_WHAT IS ASKED_
Set down the passage from the Reformation Sunday text below exactly as it stands, beginning at the words "This Sunday is" and stopping after the words "a liturgical reformation.".

Tithes and Offerings
Supper: How Deep the Father’s Love for Us; The Power of the Cross
Closing Hymn: A Mighty Fortress (#92)
“Not unto us, not unto us, O Lord, but to your name be the glory!” (Psalm 115:1)
This Sunday is Reformation Sunday. So, if you will permit me to “reform” these lessons a bit I’ll tell you a different set of stories, not ones that are associated with hymns, but rather with our liturgy as a whole. For liturgical renewal was at the very heart of the reformation, and we would do well (especially in our current culture) to recall what was once lost and how we can find it again.
We’ve all heard about Martin Luther’s 95 theses and the famous five Solas of the reformation. But one of the central areas of focus for the Reformers was worship, or more specifically a liturgical reformation.
The sixteenth-century Reformers shared a deep underlying concern that late medieval worship had become a kind of spectator event. The congregation was largely passive. “Worshipers,” if they could be thus described, were essentially observers of the drama of the Mass, and listeners to the words of the choir. The service of divine worship was not an event in which the congregants were participants so much as spectators. The “quality” of worship was therefore measured not by the holy joy of the worshipers but by the standard of the music, the excellence of the singing of the choir, the display and spectacle, etc. Worship was, for all practical purposes done for you – vicariously. (Sinclair Ferguson, Foreword to “Reformation Worship”)
The Reformers sought to right these wrongs by pulling a sort of liturgical Robin Hood act: taking the richness of the liturgy from those in charge and giving it back to the people. They crafted liturgies in the vernacular, filling them with many thoughtful prayers and hymns. They were passionate about the centrality of Scripture and its exposition, the exaltation of Christ and the wonder of His grace, and the ministry of the Holy Spirit in making all of it possible. For without his power, they knew that the finest liturgy is lifeless, and the sweetest music is but noise. Above all, their liturgies were written out of a passion for the glory of God alone.
We should be grateful for the liturgical legacy of the Reformers. And we need to remember the things for which they fought. Our world is not so different from theirs. In the area of public worship, the church must once again speak up against the falsehoods and failings that have boomeranged back in our face after 500 years. Consider the stories of these two men.
Meet Heinrich. Heinrich is a German shoemaker in the year 1500. He owns a modest shop in the village of Wiesdorf, a small town nestled on east bank of the Rhein. Heinrich is a hard worker, and though he does not earn much as a cobbler, his wife and three children have never wanted for food or clothing. They live in a cottage on a plot of land a few miles south of the town. Every day Heinrich walks to and from his shop along the path that skirts the river. Most days he doesn’t mind the distance, as he fills the time with spontaneous prayer and song. When the weather is bad, and the way is muddy and difficult, Heinrich reminds himself that he is doing God’s work by helping “restore people’s soles”.

_DATASET ENTRIES_
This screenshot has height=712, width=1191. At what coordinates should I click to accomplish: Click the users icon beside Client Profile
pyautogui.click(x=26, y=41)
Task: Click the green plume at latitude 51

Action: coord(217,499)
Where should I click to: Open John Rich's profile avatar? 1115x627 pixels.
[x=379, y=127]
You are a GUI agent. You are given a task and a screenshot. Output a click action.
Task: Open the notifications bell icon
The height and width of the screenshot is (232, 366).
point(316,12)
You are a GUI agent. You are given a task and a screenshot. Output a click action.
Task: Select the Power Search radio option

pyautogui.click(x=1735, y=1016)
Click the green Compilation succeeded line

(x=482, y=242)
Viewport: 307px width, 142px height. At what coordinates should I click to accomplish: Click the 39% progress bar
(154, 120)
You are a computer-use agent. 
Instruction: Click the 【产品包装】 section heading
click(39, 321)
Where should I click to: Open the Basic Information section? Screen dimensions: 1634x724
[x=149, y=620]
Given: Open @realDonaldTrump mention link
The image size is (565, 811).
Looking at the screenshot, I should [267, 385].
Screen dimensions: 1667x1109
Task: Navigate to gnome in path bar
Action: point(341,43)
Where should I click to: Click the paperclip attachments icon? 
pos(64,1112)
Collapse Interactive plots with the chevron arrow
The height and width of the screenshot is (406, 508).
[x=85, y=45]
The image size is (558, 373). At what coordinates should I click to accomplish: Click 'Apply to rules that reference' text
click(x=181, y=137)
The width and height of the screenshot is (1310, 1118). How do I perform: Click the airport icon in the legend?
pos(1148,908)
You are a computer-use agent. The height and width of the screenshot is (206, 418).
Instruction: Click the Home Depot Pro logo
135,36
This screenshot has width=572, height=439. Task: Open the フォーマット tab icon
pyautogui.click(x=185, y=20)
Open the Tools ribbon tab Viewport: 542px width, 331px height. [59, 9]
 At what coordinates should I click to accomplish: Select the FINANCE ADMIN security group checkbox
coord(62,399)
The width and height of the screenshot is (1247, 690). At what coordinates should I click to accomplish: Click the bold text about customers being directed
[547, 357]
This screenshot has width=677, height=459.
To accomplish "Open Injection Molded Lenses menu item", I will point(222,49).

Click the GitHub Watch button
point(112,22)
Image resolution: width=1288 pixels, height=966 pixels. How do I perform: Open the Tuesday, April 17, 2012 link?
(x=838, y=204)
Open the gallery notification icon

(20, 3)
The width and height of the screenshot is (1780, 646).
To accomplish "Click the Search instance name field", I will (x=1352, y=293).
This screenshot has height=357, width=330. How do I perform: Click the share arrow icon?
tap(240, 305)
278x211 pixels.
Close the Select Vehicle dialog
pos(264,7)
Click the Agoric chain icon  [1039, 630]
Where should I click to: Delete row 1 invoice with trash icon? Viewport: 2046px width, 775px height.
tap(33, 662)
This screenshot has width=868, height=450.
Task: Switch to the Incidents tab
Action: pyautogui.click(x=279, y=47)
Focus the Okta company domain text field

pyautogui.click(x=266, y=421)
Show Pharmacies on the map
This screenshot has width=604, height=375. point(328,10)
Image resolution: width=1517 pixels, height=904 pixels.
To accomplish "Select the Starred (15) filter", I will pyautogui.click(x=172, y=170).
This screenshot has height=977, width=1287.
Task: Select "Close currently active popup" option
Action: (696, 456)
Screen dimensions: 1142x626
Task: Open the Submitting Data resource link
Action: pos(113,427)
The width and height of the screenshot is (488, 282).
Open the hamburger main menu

_REPLY TO THE TASK_
This Sunday is Reformation Sunday. So, if you will permit me to “reform” these lessons a bit I’ll tell you a different set of stories, not ones that are associated with hymns, but rather with our liturgy as a whole. For liturgical renewal was at the very heart of the reformation, and we would do well (especially in our current culture) to recall what was once lost and how we can find it again.
We’ve all heard about Martin Luther’s 95 theses and the famous five Solas of the reformation. But one of the central areas of focus for the Reformers was worship, or more specifically a liturgical reformation.